§ **Directions for this task**:
Please copy out all of the records below, word for word and line for line.

§ **Records to use**:
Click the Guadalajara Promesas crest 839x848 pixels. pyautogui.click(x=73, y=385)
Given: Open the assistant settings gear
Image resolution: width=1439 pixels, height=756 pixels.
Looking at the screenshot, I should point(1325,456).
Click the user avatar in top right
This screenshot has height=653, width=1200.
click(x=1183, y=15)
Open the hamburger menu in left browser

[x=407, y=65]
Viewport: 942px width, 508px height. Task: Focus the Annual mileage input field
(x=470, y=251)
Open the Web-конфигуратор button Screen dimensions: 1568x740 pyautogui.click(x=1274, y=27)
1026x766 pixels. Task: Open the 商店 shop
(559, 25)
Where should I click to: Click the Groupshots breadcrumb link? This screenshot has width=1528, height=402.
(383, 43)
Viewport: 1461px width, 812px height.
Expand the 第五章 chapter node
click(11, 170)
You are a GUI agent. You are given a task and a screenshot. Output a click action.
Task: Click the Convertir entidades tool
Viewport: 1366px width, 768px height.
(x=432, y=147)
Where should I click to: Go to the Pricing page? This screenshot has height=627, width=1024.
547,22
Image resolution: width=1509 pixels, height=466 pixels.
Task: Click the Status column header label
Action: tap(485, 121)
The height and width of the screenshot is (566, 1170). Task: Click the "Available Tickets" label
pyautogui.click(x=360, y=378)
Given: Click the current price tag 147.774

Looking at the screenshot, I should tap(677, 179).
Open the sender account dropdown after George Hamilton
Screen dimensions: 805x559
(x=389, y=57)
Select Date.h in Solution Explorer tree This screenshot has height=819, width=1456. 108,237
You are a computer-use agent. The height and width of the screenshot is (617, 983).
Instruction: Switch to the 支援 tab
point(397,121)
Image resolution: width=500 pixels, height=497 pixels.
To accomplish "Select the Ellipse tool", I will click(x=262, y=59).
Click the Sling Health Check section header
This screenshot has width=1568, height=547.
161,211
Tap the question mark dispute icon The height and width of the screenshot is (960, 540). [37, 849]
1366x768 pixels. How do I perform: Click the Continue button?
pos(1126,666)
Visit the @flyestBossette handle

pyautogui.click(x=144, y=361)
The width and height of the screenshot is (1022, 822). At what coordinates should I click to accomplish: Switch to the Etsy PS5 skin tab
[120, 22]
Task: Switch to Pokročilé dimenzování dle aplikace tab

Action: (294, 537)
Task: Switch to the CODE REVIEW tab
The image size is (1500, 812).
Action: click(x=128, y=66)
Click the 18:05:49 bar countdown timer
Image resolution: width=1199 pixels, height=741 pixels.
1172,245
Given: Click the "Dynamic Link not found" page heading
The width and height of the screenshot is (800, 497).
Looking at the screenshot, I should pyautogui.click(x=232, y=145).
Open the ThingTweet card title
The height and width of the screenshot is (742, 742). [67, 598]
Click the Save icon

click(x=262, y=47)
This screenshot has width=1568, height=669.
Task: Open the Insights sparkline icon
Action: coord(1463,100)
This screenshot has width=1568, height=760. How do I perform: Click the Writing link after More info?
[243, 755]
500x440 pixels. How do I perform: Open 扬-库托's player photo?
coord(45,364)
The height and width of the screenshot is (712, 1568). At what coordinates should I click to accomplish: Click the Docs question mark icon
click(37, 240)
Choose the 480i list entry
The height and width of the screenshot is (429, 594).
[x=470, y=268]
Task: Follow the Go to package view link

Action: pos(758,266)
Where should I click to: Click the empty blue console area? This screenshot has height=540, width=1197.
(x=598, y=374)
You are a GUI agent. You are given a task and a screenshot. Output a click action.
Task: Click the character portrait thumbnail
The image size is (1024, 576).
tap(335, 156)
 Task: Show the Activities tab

§ **The completed task**:
Click the Guadalajara Promesas crest 839x848 pixels. pyautogui.click(x=73, y=385)
Given: Open the assistant settings gear
Image resolution: width=1439 pixels, height=756 pixels.
Looking at the screenshot, I should point(1325,456).
Click the user avatar in top right
This screenshot has height=653, width=1200.
click(x=1183, y=15)
Open the hamburger menu in left browser

[x=407, y=65]
Viewport: 942px width, 508px height. Task: Focus the Annual mileage input field
(x=470, y=251)
Open the Web-конфигуратор button Screen dimensions: 1568x740 pyautogui.click(x=1274, y=27)
1026x766 pixels. Task: Open the 商店 shop
(559, 25)
Where should I click to: Click the Groupshots breadcrumb link? This screenshot has width=1528, height=402.
(383, 43)
Viewport: 1461px width, 812px height.
Expand the 第五章 chapter node
click(11, 170)
You are a GUI agent. You are given a task and a screenshot. Output a click action.
Task: Click the Convertir entidades tool
Viewport: 1366px width, 768px height.
(x=432, y=147)
Where should I click to: Go to the Pricing page? This screenshot has height=627, width=1024.
547,22
Image resolution: width=1509 pixels, height=466 pixels.
Task: Click the Status column header label
Action: tap(485, 121)
The height and width of the screenshot is (566, 1170). Task: Click the "Available Tickets" label
pyautogui.click(x=360, y=378)
Given: Click the current price tag 147.774

Looking at the screenshot, I should tap(677, 179).
Open the sender account dropdown after George Hamilton
Screen dimensions: 805x559
(x=389, y=57)
Select Date.h in Solution Explorer tree This screenshot has height=819, width=1456. 108,237
You are a computer-use agent. The height and width of the screenshot is (617, 983).
Instruction: Switch to the 支援 tab
point(397,121)
Image resolution: width=500 pixels, height=497 pixels.
To accomplish "Select the Ellipse tool", I will click(x=262, y=59).
Click the Sling Health Check section header
This screenshot has width=1568, height=547.
161,211
Tap the question mark dispute icon The height and width of the screenshot is (960, 540). [37, 849]
1366x768 pixels. How do I perform: Click the Continue button?
pos(1126,666)
Visit the @flyestBossette handle

pyautogui.click(x=144, y=361)
The width and height of the screenshot is (1022, 822). At what coordinates should I click to accomplish: Switch to the Etsy PS5 skin tab
[120, 22]
Task: Switch to Pokročilé dimenzování dle aplikace tab

Action: (294, 537)
Task: Switch to the CODE REVIEW tab
The image size is (1500, 812).
Action: click(x=128, y=66)
Click the 18:05:49 bar countdown timer
Image resolution: width=1199 pixels, height=741 pixels.
1172,245
Given: Click the "Dynamic Link not found" page heading
The width and height of the screenshot is (800, 497).
Looking at the screenshot, I should pyautogui.click(x=232, y=145).
Open the ThingTweet card title
The height and width of the screenshot is (742, 742). [67, 598]
Click the Save icon

click(x=262, y=47)
This screenshot has width=1568, height=669.
Task: Open the Insights sparkline icon
Action: coord(1463,100)
This screenshot has width=1568, height=760. How do I perform: Click the Writing link after More info?
[243, 755]
500x440 pixels. How do I perform: Open 扬-库托's player photo?
coord(45,364)
The height and width of the screenshot is (712, 1568). At what coordinates should I click to accomplish: Click the Docs question mark icon
click(37, 240)
Choose the 480i list entry
The height and width of the screenshot is (429, 594).
[x=470, y=268]
Task: Follow the Go to package view link

Action: pos(758,266)
Where should I click to: Click the empty blue console area? This screenshot has height=540, width=1197.
(x=598, y=374)
You are a GUI agent. You are given a task and a screenshot. Output a click action.
Task: Click the character portrait thumbnail
The image size is (1024, 576).
tap(335, 156)
 Task: Show the Activities tab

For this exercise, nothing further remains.